A male grizzly spooked out of a daybed by a 41-year-old Cody resident, out hunting for antlers, resulted in a helicopter ride to the hospital.
Outside Big Sky, Montana, a cyclist in his 60s pedaled along a trail for a birthday bike ride. He turned up critically injured, with broken bones in his face, jaw and ribs after a surprised grizzly acted to neutralize the unexpected, rolling threat.
Near Old Faithful, in Yellowstone National Park, a 37-year-old Missouri woman hiking alone came upon a grizzly sow and cub. The adult bear charged, knocked her down and scratched her thigh. The hiker made it out OK, all things considered.
A wildlife biologist, out researching sage grouse at Montana’s Red Rock Lakes National Wildlife Refuge, was seriously bitten by a charging grizzly despite deploying bear spray.
These are four of seven documented human-bear encounters resulting in injuries in the Greater Yellowstone Ecosystem so far this year. That rate of injury easily surpasses the average ahead of the fall hunting season.
Typically in the first six months of any year, just a single interaction with Ursus arctos horribilis ends in harm to a human. The frequency of grizzly-caused injuries to date in 2020 is a clear-cut record, surpassing 2007’s high mark of three, according to data provided by Interagency Grizzly Bear Study Team supervisor research biologist Frank van Manen.
There is no straightforward explanation, and it’s possible that the unprecedented volume of pre-hunt human injuries is the product of chance. But it hasn’t helped that there have been more people recreating in more places around the Yellowstone region, one consequence of a global pandemic that has opened up schedules and put a premium on spending time in Northern Rockies’ outdoor splendors.
“I’m totally speculating,” van Manen told the News&Guide. “We don’t have the numbers yet, but we know that there have been a lot of recreationists out on public lands, especially during the time when the parks were closed.”

* _Dataset extract_:
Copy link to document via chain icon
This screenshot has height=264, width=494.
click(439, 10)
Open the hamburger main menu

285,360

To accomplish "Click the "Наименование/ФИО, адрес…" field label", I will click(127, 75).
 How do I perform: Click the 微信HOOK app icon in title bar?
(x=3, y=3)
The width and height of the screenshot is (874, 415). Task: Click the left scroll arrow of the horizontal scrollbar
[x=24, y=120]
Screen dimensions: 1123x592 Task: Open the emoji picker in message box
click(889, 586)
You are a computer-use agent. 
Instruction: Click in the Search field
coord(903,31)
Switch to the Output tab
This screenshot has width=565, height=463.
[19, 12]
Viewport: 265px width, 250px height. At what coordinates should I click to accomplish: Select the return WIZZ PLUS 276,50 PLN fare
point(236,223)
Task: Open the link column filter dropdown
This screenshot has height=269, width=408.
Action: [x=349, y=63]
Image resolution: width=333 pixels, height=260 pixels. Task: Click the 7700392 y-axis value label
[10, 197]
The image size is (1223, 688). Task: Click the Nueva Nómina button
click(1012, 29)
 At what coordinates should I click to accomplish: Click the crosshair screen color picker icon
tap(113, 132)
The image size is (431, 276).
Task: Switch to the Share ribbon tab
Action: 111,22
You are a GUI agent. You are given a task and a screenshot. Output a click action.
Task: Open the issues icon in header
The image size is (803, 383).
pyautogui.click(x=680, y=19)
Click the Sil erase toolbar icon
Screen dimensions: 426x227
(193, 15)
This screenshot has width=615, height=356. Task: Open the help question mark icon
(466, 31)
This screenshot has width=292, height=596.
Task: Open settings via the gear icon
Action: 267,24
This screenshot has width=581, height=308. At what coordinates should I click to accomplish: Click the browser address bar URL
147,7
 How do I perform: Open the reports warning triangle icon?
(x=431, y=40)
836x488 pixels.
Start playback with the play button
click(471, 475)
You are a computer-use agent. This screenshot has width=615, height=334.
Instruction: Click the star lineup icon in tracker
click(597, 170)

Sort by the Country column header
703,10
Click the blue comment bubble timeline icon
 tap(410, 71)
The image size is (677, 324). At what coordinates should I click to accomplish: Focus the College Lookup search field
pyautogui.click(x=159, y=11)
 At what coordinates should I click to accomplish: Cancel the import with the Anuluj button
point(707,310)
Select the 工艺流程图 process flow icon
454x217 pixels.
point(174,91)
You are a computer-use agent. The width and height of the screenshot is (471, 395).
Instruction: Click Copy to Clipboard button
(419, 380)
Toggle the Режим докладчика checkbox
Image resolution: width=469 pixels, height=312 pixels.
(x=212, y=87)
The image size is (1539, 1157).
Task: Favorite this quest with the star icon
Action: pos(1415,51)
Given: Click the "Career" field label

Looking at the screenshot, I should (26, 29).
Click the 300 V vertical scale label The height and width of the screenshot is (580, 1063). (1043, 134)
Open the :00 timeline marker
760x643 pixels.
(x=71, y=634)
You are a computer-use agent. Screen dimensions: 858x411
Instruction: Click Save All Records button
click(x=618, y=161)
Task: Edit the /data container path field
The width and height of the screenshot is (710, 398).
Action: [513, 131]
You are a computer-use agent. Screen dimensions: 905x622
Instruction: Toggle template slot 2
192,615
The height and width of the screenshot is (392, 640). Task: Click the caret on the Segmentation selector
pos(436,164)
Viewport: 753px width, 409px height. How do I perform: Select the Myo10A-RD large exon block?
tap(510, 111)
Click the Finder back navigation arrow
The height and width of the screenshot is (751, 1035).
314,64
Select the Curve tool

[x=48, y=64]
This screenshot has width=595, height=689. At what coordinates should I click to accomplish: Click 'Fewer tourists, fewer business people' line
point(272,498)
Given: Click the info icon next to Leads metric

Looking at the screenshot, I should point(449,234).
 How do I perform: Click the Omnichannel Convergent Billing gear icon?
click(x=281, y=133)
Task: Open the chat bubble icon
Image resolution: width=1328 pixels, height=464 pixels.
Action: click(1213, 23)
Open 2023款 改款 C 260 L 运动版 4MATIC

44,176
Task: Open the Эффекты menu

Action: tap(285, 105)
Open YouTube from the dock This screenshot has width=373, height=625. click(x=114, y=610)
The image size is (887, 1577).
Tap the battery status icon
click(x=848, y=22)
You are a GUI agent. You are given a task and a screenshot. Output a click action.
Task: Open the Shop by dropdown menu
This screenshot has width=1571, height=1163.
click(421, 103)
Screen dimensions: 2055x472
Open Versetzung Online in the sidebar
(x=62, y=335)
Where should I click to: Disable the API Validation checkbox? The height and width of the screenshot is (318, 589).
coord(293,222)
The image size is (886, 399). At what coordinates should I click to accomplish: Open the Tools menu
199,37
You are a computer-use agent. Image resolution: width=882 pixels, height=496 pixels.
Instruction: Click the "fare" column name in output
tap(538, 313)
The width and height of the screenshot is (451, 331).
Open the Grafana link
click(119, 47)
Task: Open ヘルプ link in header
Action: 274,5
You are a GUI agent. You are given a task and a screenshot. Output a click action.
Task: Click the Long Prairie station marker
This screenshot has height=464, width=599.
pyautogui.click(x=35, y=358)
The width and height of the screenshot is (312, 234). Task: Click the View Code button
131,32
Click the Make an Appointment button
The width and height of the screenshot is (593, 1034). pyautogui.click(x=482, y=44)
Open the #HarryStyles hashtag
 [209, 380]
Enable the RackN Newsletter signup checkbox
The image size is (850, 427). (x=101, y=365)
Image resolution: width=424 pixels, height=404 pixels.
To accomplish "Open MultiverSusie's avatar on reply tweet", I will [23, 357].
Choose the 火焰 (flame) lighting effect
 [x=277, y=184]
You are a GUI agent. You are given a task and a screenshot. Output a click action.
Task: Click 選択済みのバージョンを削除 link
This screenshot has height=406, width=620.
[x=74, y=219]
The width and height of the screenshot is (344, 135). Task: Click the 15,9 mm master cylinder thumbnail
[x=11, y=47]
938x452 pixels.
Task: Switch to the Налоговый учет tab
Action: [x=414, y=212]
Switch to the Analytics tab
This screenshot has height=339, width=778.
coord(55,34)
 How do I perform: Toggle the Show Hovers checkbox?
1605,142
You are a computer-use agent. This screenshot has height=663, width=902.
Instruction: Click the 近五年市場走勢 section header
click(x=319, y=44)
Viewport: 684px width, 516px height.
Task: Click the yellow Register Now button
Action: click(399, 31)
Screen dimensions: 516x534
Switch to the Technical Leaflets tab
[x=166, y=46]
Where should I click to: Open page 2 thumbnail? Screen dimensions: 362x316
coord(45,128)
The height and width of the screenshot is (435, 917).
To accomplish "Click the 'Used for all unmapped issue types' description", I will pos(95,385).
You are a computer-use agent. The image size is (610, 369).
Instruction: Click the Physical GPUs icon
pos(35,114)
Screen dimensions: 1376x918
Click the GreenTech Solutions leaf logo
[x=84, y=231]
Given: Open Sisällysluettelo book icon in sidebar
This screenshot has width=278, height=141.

* _Task details_: Copy out the grizzly bear text from "There is no" down to "Rockies’ outdoor splendors.", putting "worldwide health crisis" in place of "global pandemic".

* _Exercise result_:
There is no straightforward explanation, and it’s possible that the unprecedented volume of pre-hunt human injuries is the product of chance. But it hasn’t helped that there have been more people recreating in more places around the Yellowstone region, one consequence of a worldwide health crisis that has opened up schedules and put a premium on spending time in Northern Rockies’ outdoor splendors.